Rockfish Adventures in 3-D

by Louise P. McGarry

Dr. Louise McGarry first arrived at FHL in 2003 as a student in the Marine Bioacoustics course and has returned biennially to participate as a TA and most recently as an instructor in Marine Bioacoustics. Her scientific specialty involves the use of acoustic methods to investigate animal behavioral ecology in the marine environment. Louise completed her Ph.D. at Cornell University and is a scientist-in-residence at FHL with the rockfish acoustic telemetry study. Her collaborators on this project are Dr. Charles Greene and Dr. Ian Brosnan. Chuck Greene is Director of Cornell’s Ocean Resources & Ecosystems Program, and is an FHL alumnus and Advancement Board member. Dr. Ian Brosnan earned his Ph.D. at Cornell University with advisor Dr. Greene, and is an alumnus of UW’s School of Marine Affairs. Currently, Ian is Assistant Division Chief of Earth Sciences at NASA Ames.

Fig. 1: A copper rockfish (Sebastes caurinus). Photo credit: S. Axtell and V. Okimura, from

During early October 2014, an acoustic telemetry study designed to track the fine-scale, three-dimensional movements of copper rockfish (Figure 1) was installed off Cantilever Point at Friday Harbor Laboratories (FHL). This state-of-the-art system was developed collaboratively by Cornell University and Hydroacoustic Technology Incorporated (HTI, a private Seattle company), and will run for a year. Next summer, the ongoing acoustic telemetry study will be supplemented with a high-resolution, photomosaic mapping survey of the seafloor conducted with an autonomous underwater vehicle (AUV). The goal of this project is to evaluate the use of the acoustic telemetry system in investigations of the behavioral responses of copper rockfish to the fine-scale, three-dimensional features of their environment. This type of technology has tremendous potential for enhancing the study of fish ecology, including the design of marine protected areas.

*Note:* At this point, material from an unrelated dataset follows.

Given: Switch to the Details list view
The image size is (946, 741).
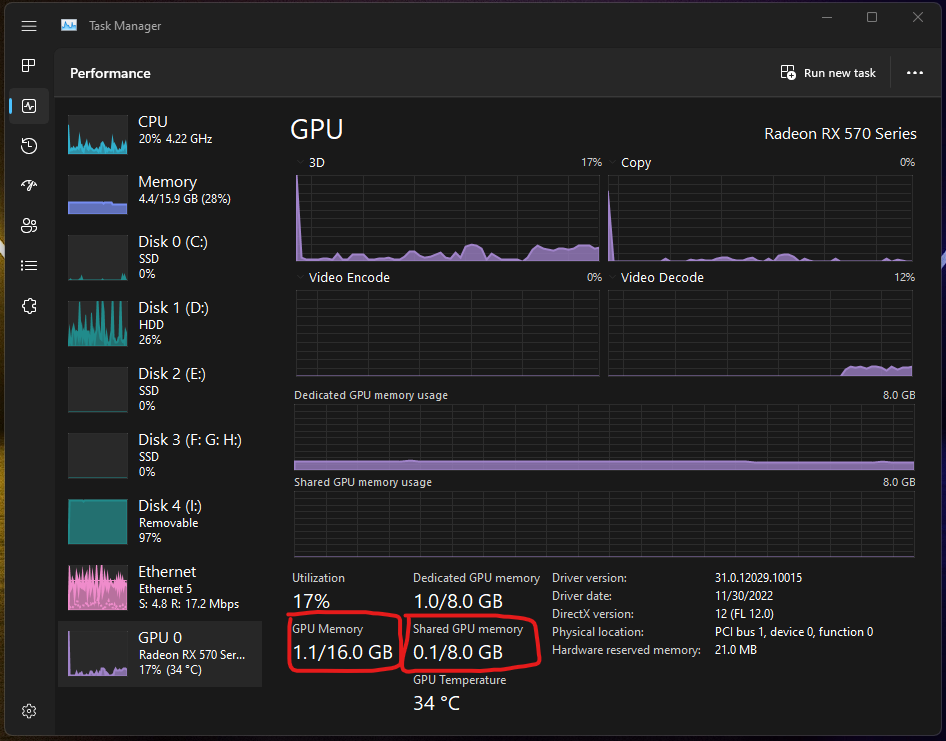Looking at the screenshot, I should [x=28, y=265].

Fig. 2: Research divers Heather Denham (left) and Mo Turner (right) with empty fish holding cages, preparing for descent to capture copper rockfish specimens. Photo credit: Louise P. McGarry.

The advantage of acoustic telemetry systems is their persistent monitoring of mobile marine organisms, allowing us to study behavior, movement, and resource selection. The organisms carry an acoustic tag that emits a sound pulse at pre-programmed intervals. The sound pulse travels through the water and is detected by hydrophones: underwater microphones installed on mounts resting on the seafloor. The position of the organism can be determined if the position of the hydrophones is precisely known and if the arrival time of the signal at each hydrophone is precisely determined. Existing marine telemetry systems are limited by positional errors on the scale of ten meters and the number of targets that can be simultaneously tracked is limited to twelve. This newly installed system is expected to reduce the positional error to less than a meter, increase the number of unique tags that can be simultaneously tracked to 500, and provide a detection range of up to 1 km. This marine system, built by HTI, builds on their experience of more than a decade developing acoustic telemetry systems for freshwater environments.

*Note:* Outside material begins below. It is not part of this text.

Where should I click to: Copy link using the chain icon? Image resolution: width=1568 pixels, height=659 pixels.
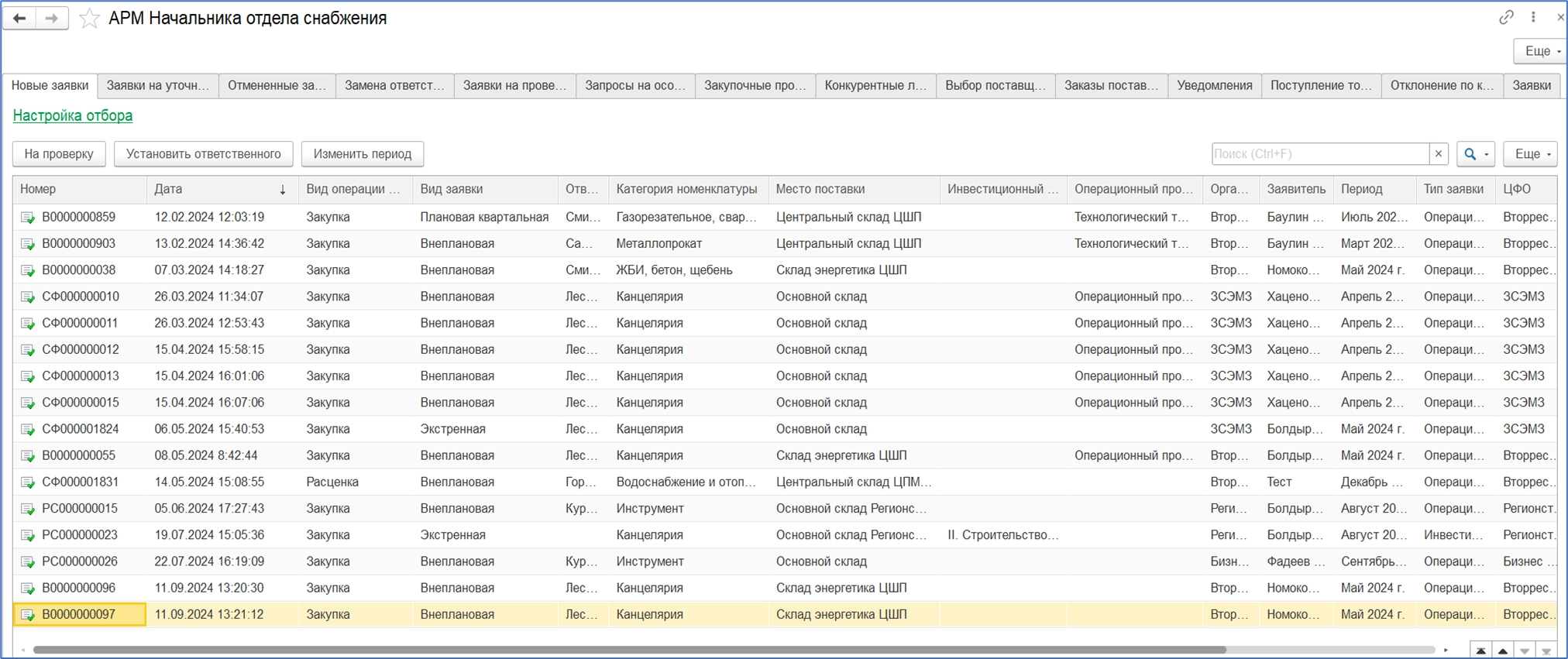(1505, 17)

Fig. 3: Ian Brosnan, Ph.D. (right) performed fish surgeries with assistance from Pema Kitaeff, FHL Dive Safety Officer (left). Photo credit: Louise P. McGarry.

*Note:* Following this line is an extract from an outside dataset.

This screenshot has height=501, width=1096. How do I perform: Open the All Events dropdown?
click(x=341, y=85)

Copper rockfish were selected for the field trial of this new marine system because their high site-fidelity and small home ranges provide ample opportunity to track individual fish behavior, while testing our ability to characterize the movements of a species of interest to management authorities. In this initial phase of the study, acoustic tags were surgically implanted in ten fish. Individual fish were captured by research divers (Figure 2) and placed into cages resting on the seafloor, which were then brought to the surface slowly where surgery took place onboard a waiting boat (Figure 3). The fish were anesthetized and administered an analgesic for managing post-surgical discomfort. Each fish was placed in a sterile surgical field with a continuous flow of anesthetic seawater over its gills, and the acoustic tag was implanted in the body cavity. After surgery, initial recovery took place in a tank of seawater and then each fish was lowered to the seafloor in its protective cage for full recovery. The fish were then released back into their habitat by the divers. The four hydrophones used to detect the signals from the acoustic tags were deployed using small boats and the R/V Centennial (Figure 4).

Fig. 4: Deploying a hydrophone mount from the R/V Centennial. Photo credit: Chuck Greene.

These fish will be tracked until the energy reserves in the tag batteries are depleted in about a year. In order to relate the tracked, three-dimensional movements to ecologically meaningful habitat features, results from the telemetry study will be used to prioritize the fine-scale mapping to be conducted with the AUV. This portion of the project will involve collaboration among six partners: Cornell University, Friday Harbor Laboratories, Hydroacoustic Technology Incorporated, the Northwest Fisheries Science Center, the Tombolo Mapping Lab, and the Woods Hole Oceanographic Institution.